I wonder if you still cut your head off every season like a sheep? I remember how it moved--like a very careful ornament, each part and joint moving independent of the skull when you shook.
I wonder if you still fidget? This strikes me as a youthful thing. Are you still youthful? How far have your smile lines stretched?
You moved as if your bones had been replaced by bamboo shoots.
Have you bitten anyone yet? I'd always wondered if you had. There were signs...no, just the one. And it looked like whatever it was bit back. Paper beats rock, kid, but scissors chip rock. How much smaller you get at this distance. But it's all perspective. If that distance were halved and then halved again, I'd jolt, as I once did, at the sight of your stature. You are a shaggy colossus with spirits for eyes.
Do you still allow yourself to be distractions when you walk?
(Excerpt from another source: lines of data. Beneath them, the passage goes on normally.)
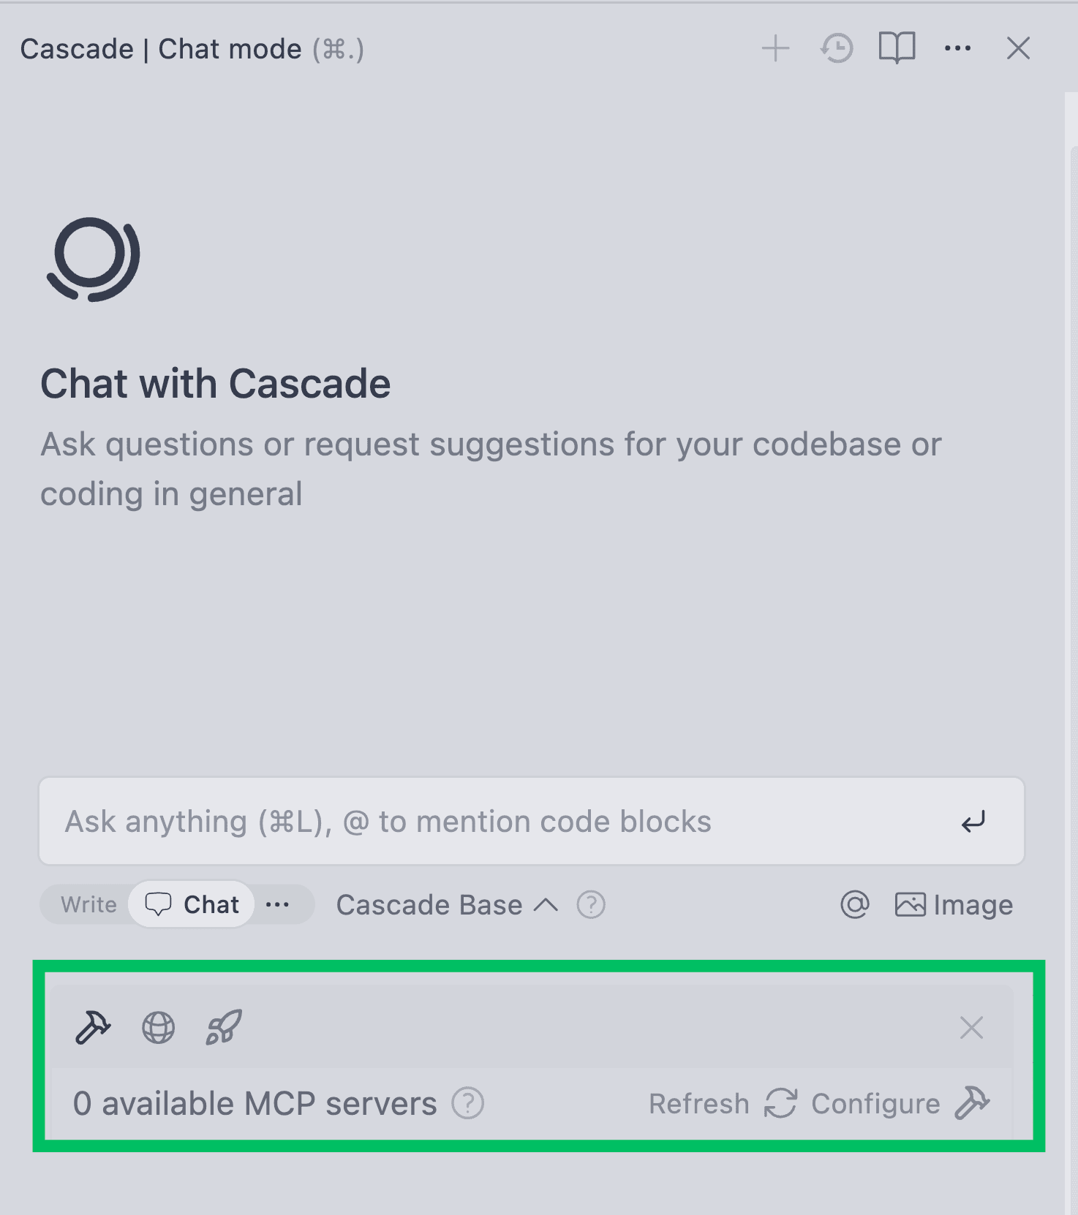Open Cascade documentation via the book icon
The height and width of the screenshot is (1215, 1078).
(897, 48)
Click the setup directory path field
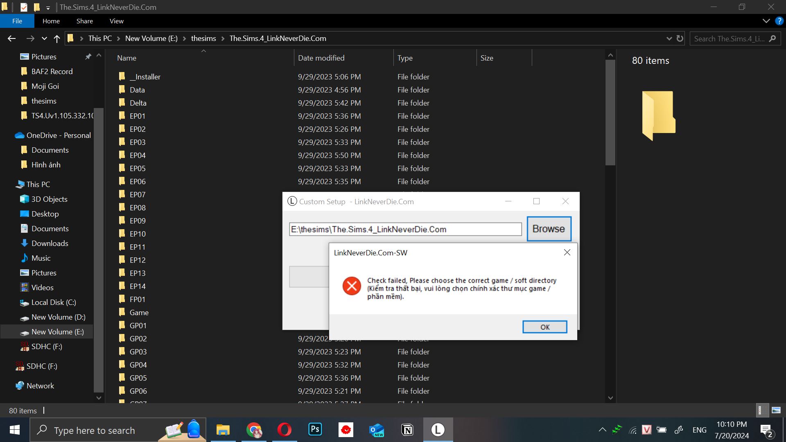Image resolution: width=786 pixels, height=442 pixels. pyautogui.click(x=405, y=229)
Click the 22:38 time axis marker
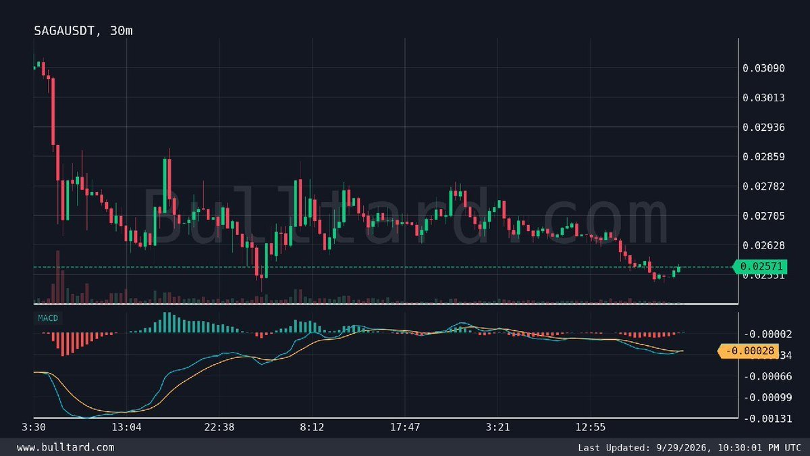 (x=219, y=428)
I hope so. I hope so. I still think about this. It makes me wonder and twist and wonder some more. Surely not..? I will never know the answer; the question is unaskable. And so between us is this secret: the unanswered, unasked answer. Yours may be different from the one I have sketched out, and yet...the secret we share is the same. Not shared, really--neither of us owns it; it owns us.
The shape of your back is the first I've remembered. Reminded me of an animal that is either loping or stretching--a strange, strange bird with a snout. An alien, maybe. I've known some aliens in my time.
I wonder if you lean as far back when you walk as you used to--as if something between you and your shadow was lifting your lazy bones along.
And, of course, I wonder what you'd think of what I've made today; I wonder how earnestly that urging was. Well wishing or...or did you really believe I could, should, and would shake shit up? I don't know if I believe this. But sometimes I do. And some of those times, just for your sake. And I do not think that is necessarily a bad thing.